EXERCISE GOAL | Every line of the entries below that mentions "target" is to be copied out.

DATASET RECORDS |

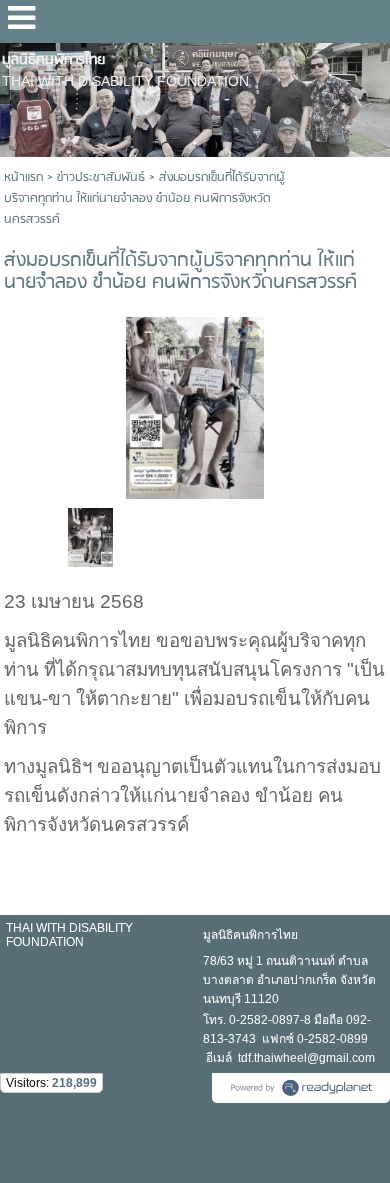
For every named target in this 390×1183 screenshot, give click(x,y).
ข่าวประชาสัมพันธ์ (101, 177)
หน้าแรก (23, 177)
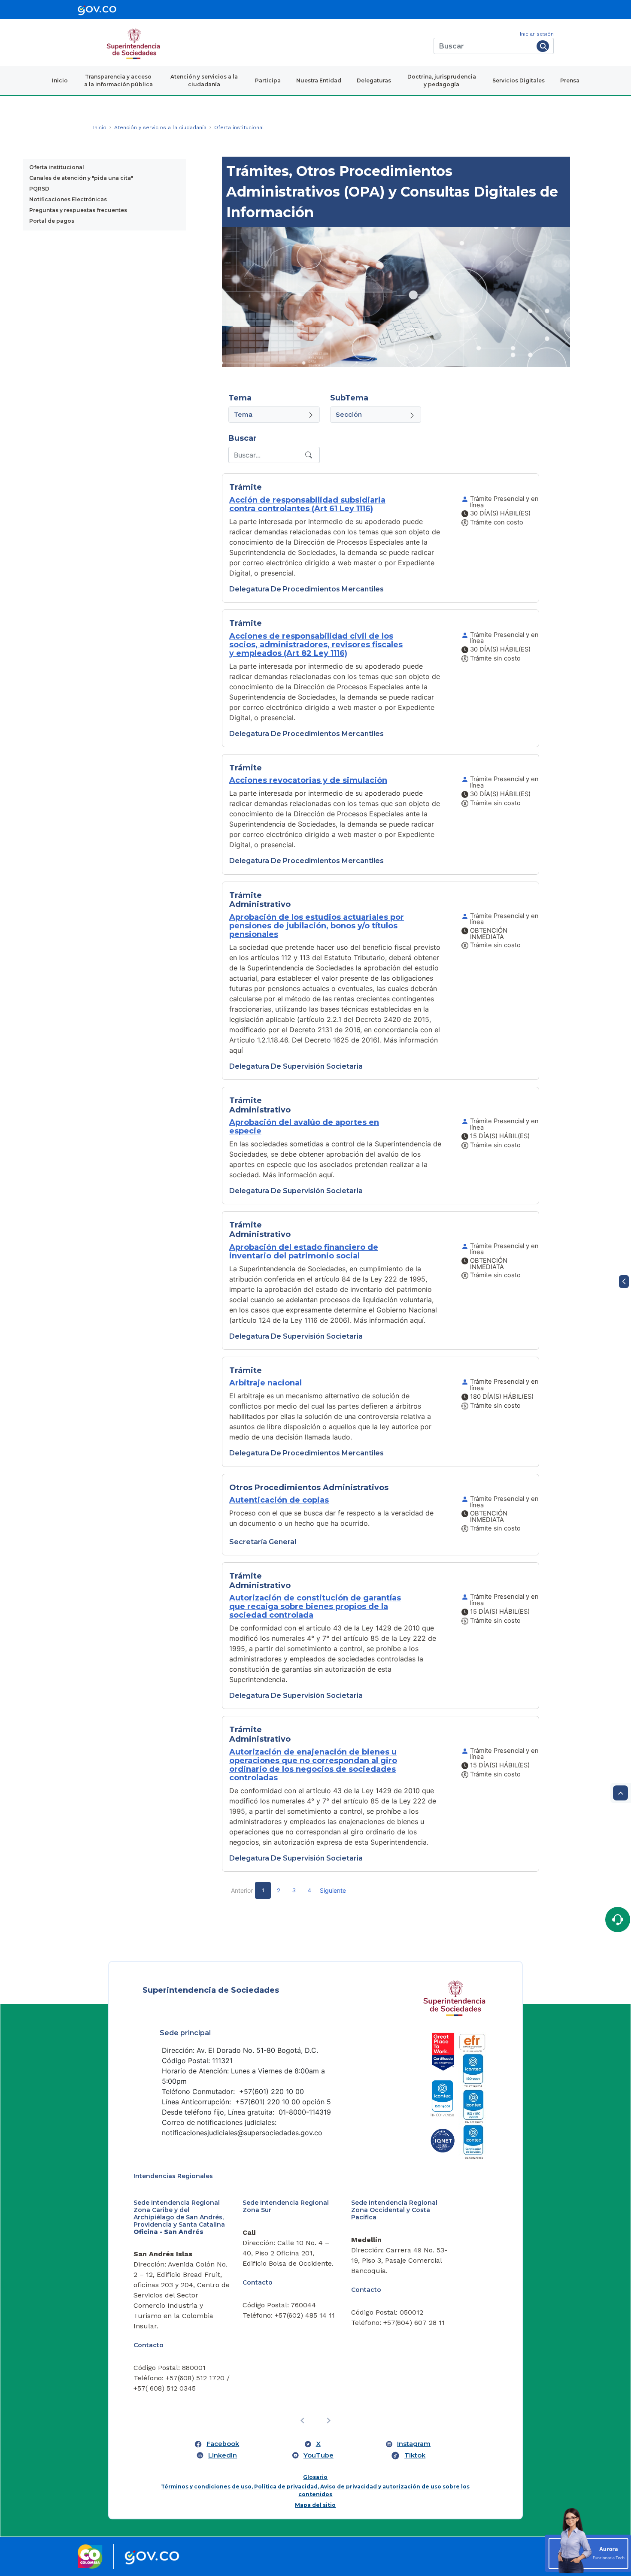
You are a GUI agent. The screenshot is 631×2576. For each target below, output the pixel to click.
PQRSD (39, 188)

ANSWER AREA |
For every named target in this 390×1183 screenshot, give click(x,y).
You are a GUI agent. The screenshot is 631×2576. For each target below, output the pixel to click.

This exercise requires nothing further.